GIVEN EXERCISE A
Find every line in the rows that contains the word "product" and copy each one out, treating uppercase and lowercase as different.

DOCUMENT SEGMENT
=-=-=
Economy

Journey to the West

Is the dynamo of China’s current growth its western interior?

Time to shop...

Calls to Go West have often bounced around the world’s more flamboyant discotheques, courtesy of the Village People and, more recently, the Pet Shop Boys.

But the phrase has its origins in 19th century US history, and the view that westward expansion across the American continent would spur a new era of growth and opportunity.

This interpretation, rather than its more exotic musical cousin, would have been the one stirring Zhu Rongji to make a similar plea on behalf of China’s western frontier almost 10 years ago. Zhu, then the Chinese premier, oversaw the launch of the grandly titled Great Western Development Strategy, which aimed to narrow the income disparities between the country’s western landmass and its coastal provinces.

Almost 10 years on and some in the media believe the west’s time has finally come, with a spate of articles now noting that the interior provinces are outperforming their richer coastal brethren in the east. One such piece has Xinhua leading off with the headline: “China’s economic growth shows a new pattern: cool in the east and warm in the west.”

The statistics offer some evidence for this view. Nine provinces in the western and central regions posted double-digit growth in the first quarter, observes the South China Morning Post. Guizhou was the country’s fastest growing province with its GDP surging 15.9%.

On the contrary, the previously fast growing – and export-dependent – provinces in the east have slipped to the bottom of the GDP growth rankings. Guangdong and Zhejiang, for example, ranked 26th and 29th respectively.

In a recent research report, HSBC economist Qu Hongbin opines: “The latest economic data supports our conclusion that the inland provinces are likely to lead the growth recovery this year.” Qu visited major cities in Shaanxi, Hubei and Hunan and found that consumer spending was growing by almost 20% year-on-year.

When Qu asked why this was, local HSBC managers explained that the inland economy was much less dependent on exports. Ergo the global crisis was having a smaller impact on wage growth and employment (and hence consumer confidence). Likewise consumer confidence had also held up better inland, largely thanks to the property market. In the coastal cities property prices have been extremely volatile, and as house prices fell consumers experienced a negative wealth effect that dragged down spending. No such thing had occurred in the inland provinces – if only because property prices had not gone up much in the first place.

But as Qu also point out, a lot of the credit for the west’s performance has to go to the government’s $586 billion stimulus package – a large proportion of which has been skewed to the inland provinces. In fact, Sichuan – which was hit by last year’s earthquake – is slated to receive about $140 billion in stimulus-related spending.

The poster child for the west’s ambitions is the Chengdu-Chongqing Economic Zone, which is one of the nation’s most densely populated areas (it will hit 108 million in the next decade) and straddles Sichuan.

Infrastructure spending here is off the charts. Around 2,656km of railtrack is under construction and is expected to be complete by 2012. Additionally, 2,782km of roads are being built. “At present the Chengdu-Chongqing Economic Zone accounts for about 5% of the national economy,” says Yang Qingyu, the director of the Chongqing Municipal Development and Reform Commission. “By 2020 it is expected that it will be 8%, with the zone reaching a GDP of Rmb5.5 trillion.”
=-=-=
GIVEN EXERCISE B
Repeat the article on China's western interior verbatim from "On the contrary, the" up to and including "almost 20% year-on-year.".

ENTRIES SHOWN
=-=-=
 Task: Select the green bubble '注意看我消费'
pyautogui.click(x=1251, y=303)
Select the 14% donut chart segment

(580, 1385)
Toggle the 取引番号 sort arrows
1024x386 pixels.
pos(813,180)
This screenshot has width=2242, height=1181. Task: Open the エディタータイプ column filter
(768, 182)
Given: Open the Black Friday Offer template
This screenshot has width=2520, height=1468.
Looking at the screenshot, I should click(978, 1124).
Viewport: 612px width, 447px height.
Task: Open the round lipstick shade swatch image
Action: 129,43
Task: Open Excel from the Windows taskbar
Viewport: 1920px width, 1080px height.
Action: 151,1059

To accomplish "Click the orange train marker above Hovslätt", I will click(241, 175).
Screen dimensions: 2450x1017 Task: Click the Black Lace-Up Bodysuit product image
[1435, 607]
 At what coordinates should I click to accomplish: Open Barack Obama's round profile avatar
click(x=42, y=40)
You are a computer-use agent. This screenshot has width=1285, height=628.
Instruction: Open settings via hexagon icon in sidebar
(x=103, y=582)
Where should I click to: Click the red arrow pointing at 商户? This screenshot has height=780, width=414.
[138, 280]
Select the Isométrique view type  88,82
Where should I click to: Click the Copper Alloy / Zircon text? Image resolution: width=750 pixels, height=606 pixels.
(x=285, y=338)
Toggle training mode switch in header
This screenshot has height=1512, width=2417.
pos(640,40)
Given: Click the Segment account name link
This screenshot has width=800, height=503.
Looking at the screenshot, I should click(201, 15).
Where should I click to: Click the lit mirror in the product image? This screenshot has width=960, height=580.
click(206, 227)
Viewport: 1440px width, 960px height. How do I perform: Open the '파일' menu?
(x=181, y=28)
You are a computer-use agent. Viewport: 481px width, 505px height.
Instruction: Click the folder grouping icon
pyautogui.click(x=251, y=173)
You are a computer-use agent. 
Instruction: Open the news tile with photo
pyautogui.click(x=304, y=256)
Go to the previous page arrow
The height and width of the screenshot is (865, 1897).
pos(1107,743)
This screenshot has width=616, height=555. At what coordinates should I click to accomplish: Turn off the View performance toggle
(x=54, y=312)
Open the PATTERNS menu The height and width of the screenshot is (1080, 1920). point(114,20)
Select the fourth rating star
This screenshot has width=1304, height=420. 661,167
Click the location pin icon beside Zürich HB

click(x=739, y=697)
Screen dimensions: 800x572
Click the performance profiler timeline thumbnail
=-=-=
FULL RESPONSE A
Screen dimensions: 2450x1017 Task: Click the Black Lace-Up Bodysuit product image
Where should I click to: Click the lit mirror in the product image? This screenshot has width=960, height=580.

FULL RESPONSE B
On the contrary, the previously fast growing – and export-dependent – provinces in the east have slipped to the bottom of the GDP growth rankings. Guangdong and Zhejiang, for example, ranked 26th and 29th respectively.

In a recent research report, HSBC economist Qu Hongbin opines: “The latest economic data supports our conclusion that the inland provinces are likely to lead the growth recovery this year.” Qu visited major cities in Shaanxi, Hubei and Hunan and found that consumer spending was growing by almost 20% year-on-year.